#### To do:
Only the lines below from the one containing "Where should I click to: Click" through the one containing "Where should I click to: Open" belong in the answer, set down exactly, with the pictures left out.

#### Extracted information:
_ _ _
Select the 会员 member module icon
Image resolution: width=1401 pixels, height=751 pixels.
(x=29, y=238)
_ _ _
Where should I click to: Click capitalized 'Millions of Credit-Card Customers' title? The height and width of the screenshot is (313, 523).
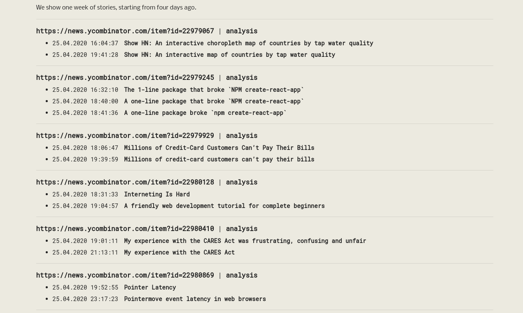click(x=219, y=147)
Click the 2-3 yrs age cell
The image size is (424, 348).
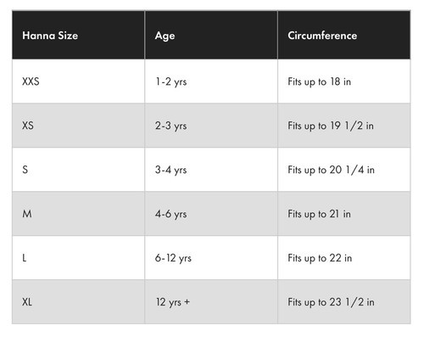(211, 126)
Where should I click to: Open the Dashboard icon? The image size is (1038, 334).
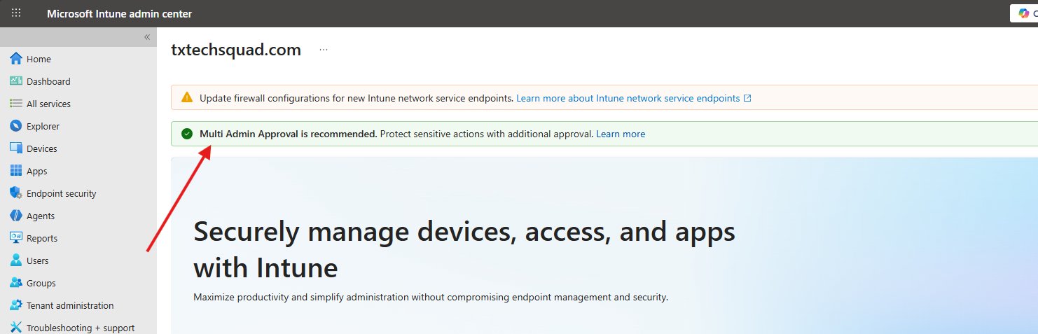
_ _ _
#### Answer below:
Where should I click to: Click capitalized 'Millions of Credit-Card Customers' title? The height and width of the screenshot is (313, 523).
click(x=219, y=147)
Click the 2-3 yrs age cell
The image size is (424, 348).
(211, 126)
Where should I click to: Open the Dashboard icon? The image size is (1038, 334).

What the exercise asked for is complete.